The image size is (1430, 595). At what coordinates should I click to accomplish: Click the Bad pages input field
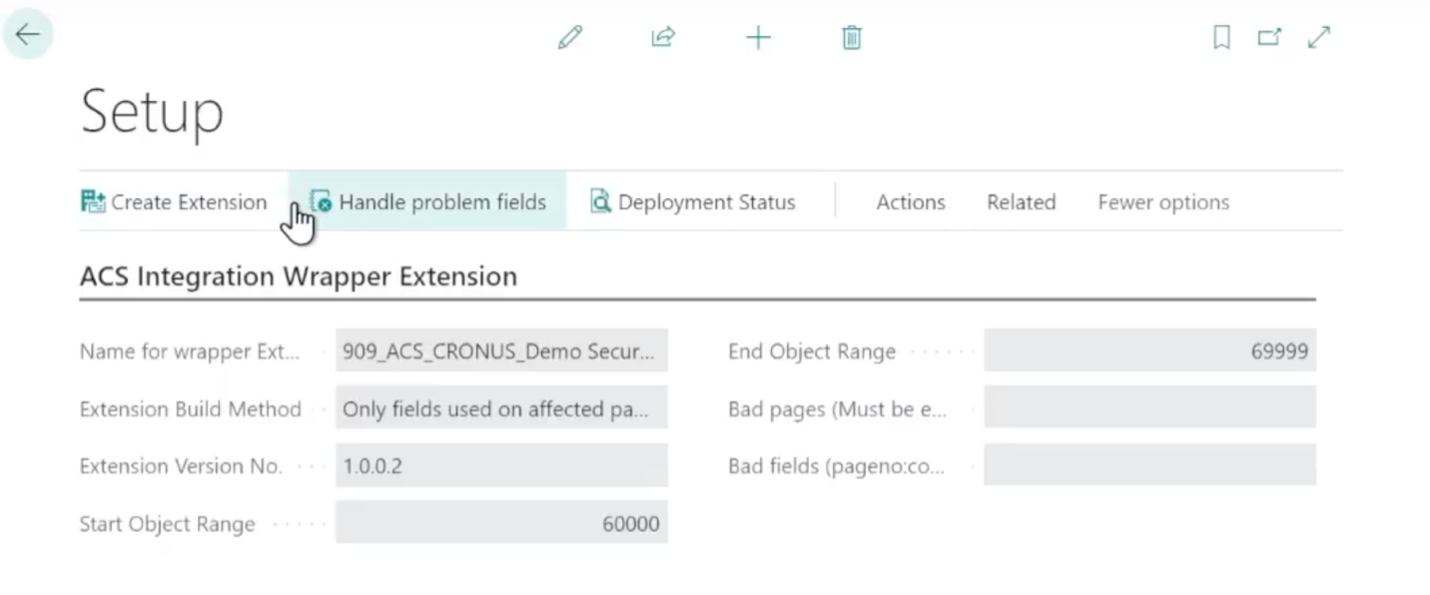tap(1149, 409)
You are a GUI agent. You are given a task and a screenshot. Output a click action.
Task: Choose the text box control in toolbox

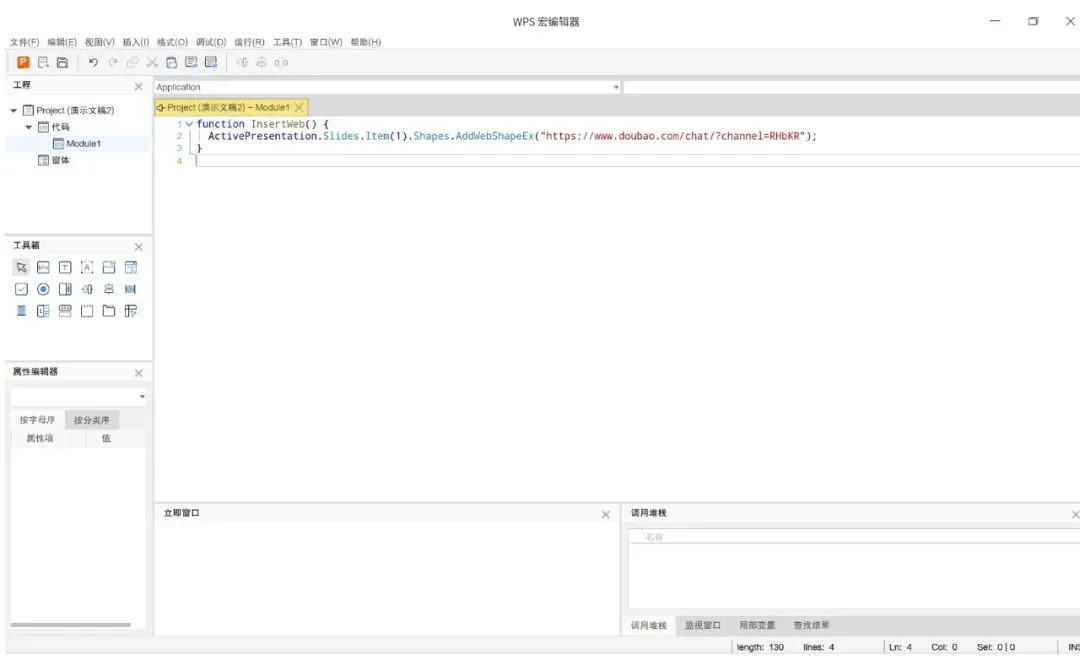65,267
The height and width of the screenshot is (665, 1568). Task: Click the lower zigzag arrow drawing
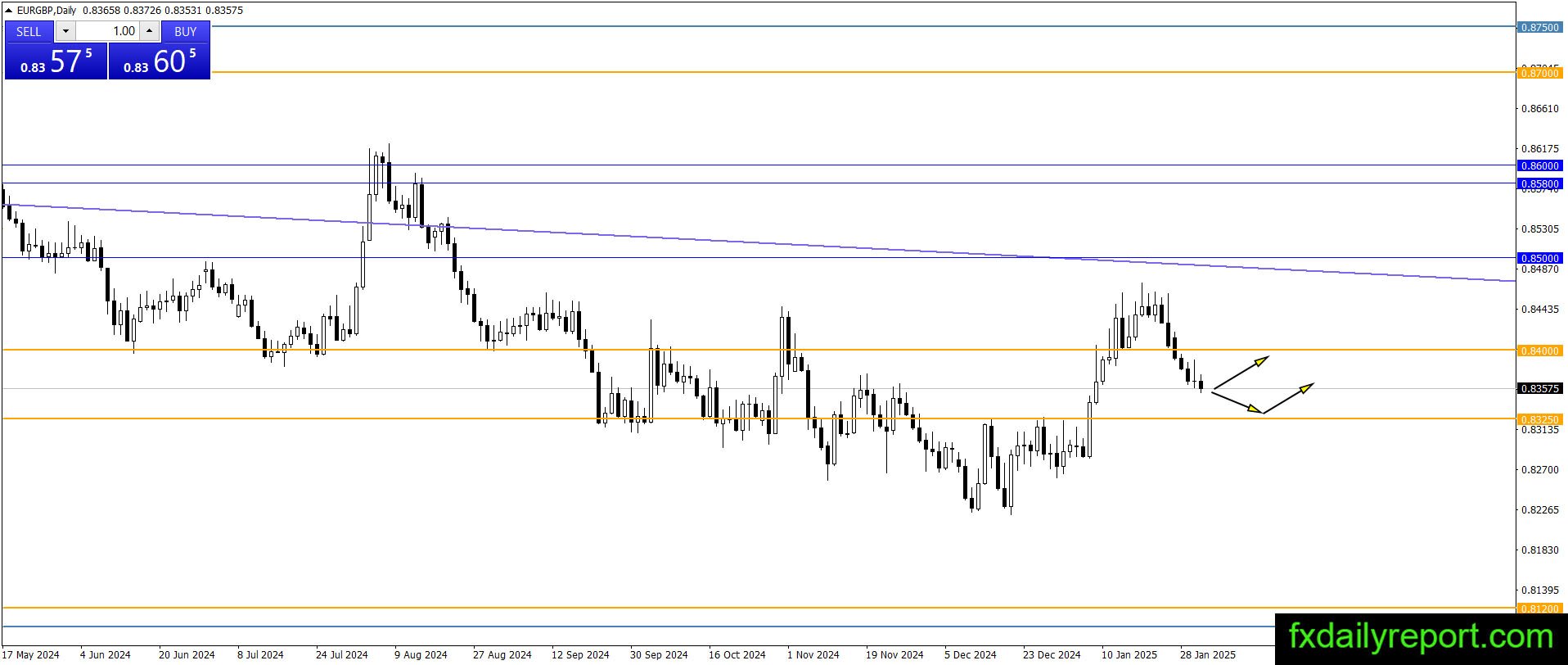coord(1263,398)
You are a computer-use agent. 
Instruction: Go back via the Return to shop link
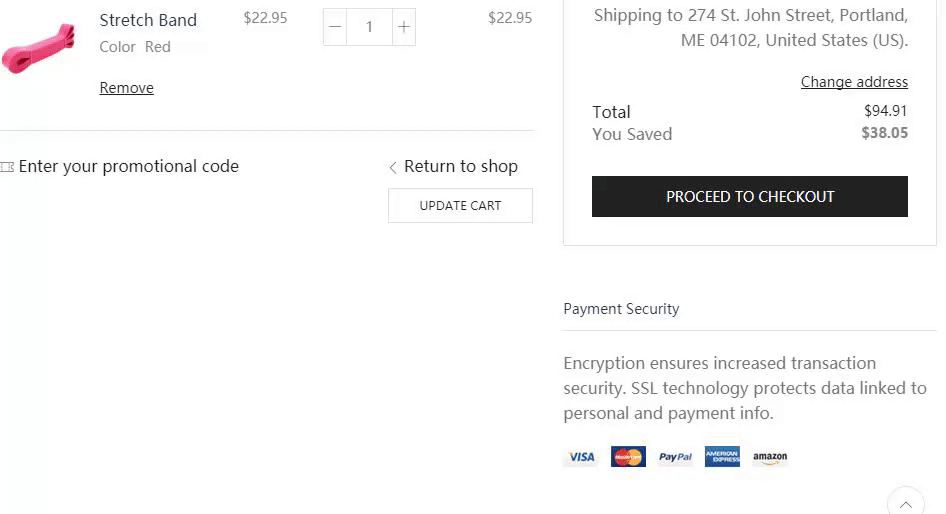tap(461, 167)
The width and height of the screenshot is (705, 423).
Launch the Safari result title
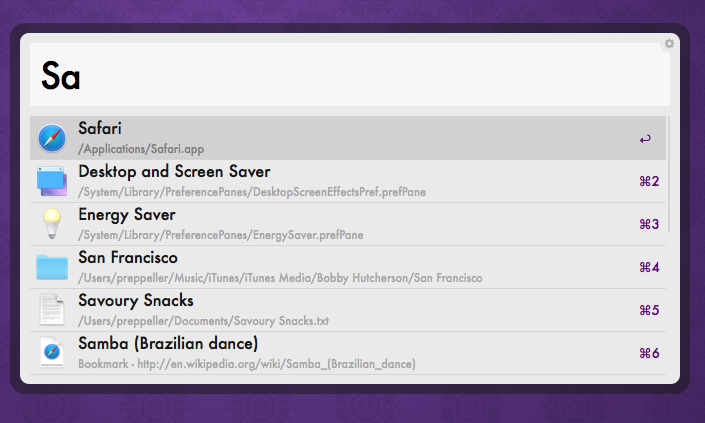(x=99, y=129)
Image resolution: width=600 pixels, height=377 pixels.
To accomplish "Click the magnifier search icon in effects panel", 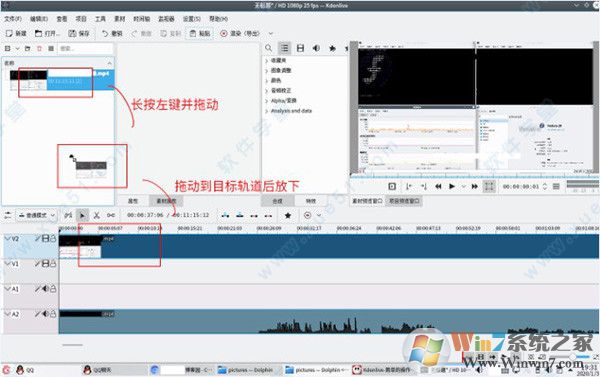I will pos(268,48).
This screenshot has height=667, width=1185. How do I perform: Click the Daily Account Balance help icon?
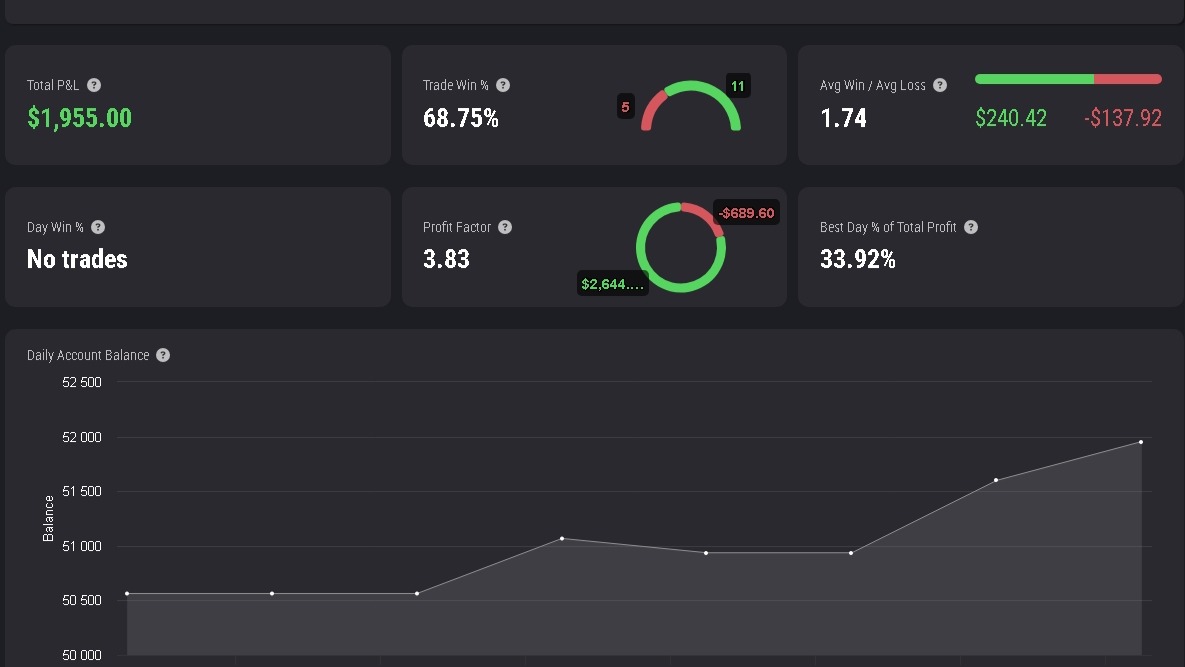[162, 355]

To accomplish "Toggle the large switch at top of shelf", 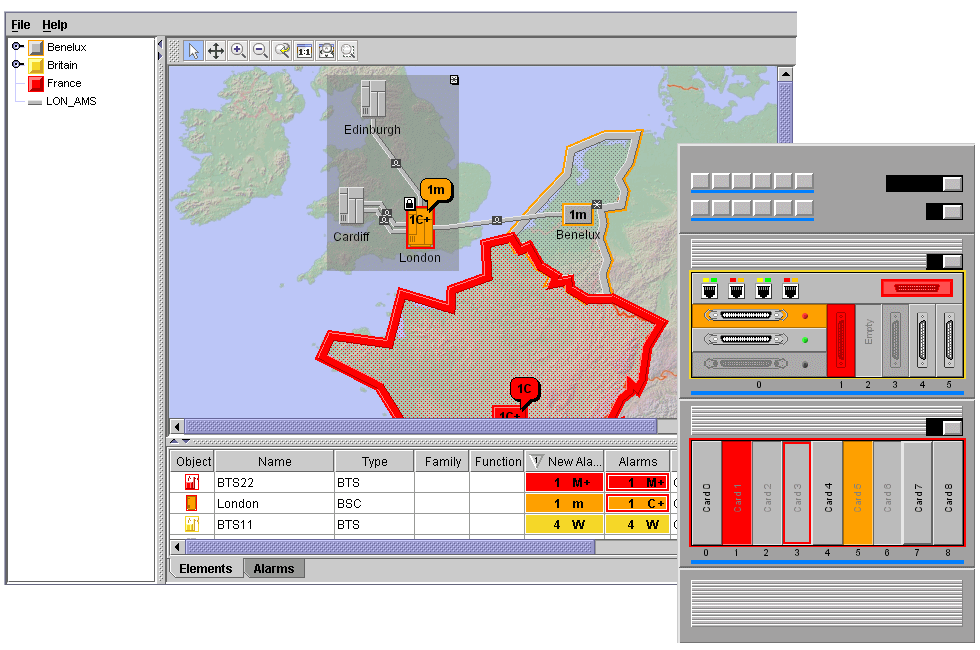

============================================================

Task directions:
Every line in the data that holds the string "agent" should be returned.

Solution to this problem:
You are a GUI agent. You are given a task and a screenshot. Output a click action.
You are a computer-use agent. 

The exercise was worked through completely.